Released in 1979, Simple Minds’ debut album ‘Life In A Day’ was a largely unremarkable affair. Mostly made up of post-punk/new wave material (played by what sounds like a pub band), the only things which ever remain totally memorable are its two singles – the title track and ‘Chelsea Girl’. Few people could have predicted that the band’s second album, ‘Real To Real Cacophony’ (released only seven months later) would feature an almost complete stylistic change. Gone are the straight ahead, pop-rock styled chorus songs. In their place, a collection of twisted art rock gems.

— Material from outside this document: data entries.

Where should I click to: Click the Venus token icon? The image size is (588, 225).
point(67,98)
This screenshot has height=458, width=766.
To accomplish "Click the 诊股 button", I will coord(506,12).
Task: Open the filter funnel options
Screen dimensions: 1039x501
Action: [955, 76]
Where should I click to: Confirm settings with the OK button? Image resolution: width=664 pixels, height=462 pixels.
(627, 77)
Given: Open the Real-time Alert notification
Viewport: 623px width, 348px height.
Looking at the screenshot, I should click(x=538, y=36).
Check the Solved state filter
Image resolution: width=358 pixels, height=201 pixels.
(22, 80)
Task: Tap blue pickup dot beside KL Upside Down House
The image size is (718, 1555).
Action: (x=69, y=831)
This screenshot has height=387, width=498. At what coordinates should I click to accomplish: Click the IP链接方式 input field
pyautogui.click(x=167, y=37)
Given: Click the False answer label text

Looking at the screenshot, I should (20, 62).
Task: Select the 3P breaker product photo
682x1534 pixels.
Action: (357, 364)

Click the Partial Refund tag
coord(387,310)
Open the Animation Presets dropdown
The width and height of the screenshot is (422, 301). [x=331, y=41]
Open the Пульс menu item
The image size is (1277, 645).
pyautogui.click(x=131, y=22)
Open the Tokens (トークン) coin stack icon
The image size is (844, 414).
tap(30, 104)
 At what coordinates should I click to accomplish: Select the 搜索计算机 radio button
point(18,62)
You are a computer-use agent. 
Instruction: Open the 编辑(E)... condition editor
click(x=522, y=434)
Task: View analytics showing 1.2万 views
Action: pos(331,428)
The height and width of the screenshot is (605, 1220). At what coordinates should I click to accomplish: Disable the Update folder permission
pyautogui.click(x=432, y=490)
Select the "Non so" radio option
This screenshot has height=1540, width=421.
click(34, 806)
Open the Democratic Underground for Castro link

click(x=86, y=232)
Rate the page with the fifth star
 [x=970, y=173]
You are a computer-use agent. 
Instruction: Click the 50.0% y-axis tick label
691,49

The spiky ‘Naked Eye’ weaves around a funky bass part from Derek Forbes and a slightly unhinged vocal; both this and ‘Citizen (Dance of Youth)’ show Wire influences. There’s a dark feeling at work during ‘Citizen’ which reminds me of Wire material (from ‘Chairs Missing’, particularly) meeting with a more lightweight offering from The Birthday Party. ‘Premonition’ creates a nice contrast, being one of the album’s more accessible tracks – stylistically, still a long way from the debut album, there’s an obvious early Roxy Music influence and here, seems to be where Jim Kerr is in strongest voice. In fact, it’s one of the only tracks where he’s recognisable as the Jim Kerr most people would know. Also more song-based is the album’s only single ‘Changeling’. It’s been said elsewhere that this track is weak. To be fair, it’s not weak – it just feels a little out of place here amongst the darker, arty stuff. Maybe the band had been told they needed a single and this was thrown in at the last minute; or maybe it was written before the sessions took a dramatic, experimental slant? I don’t know.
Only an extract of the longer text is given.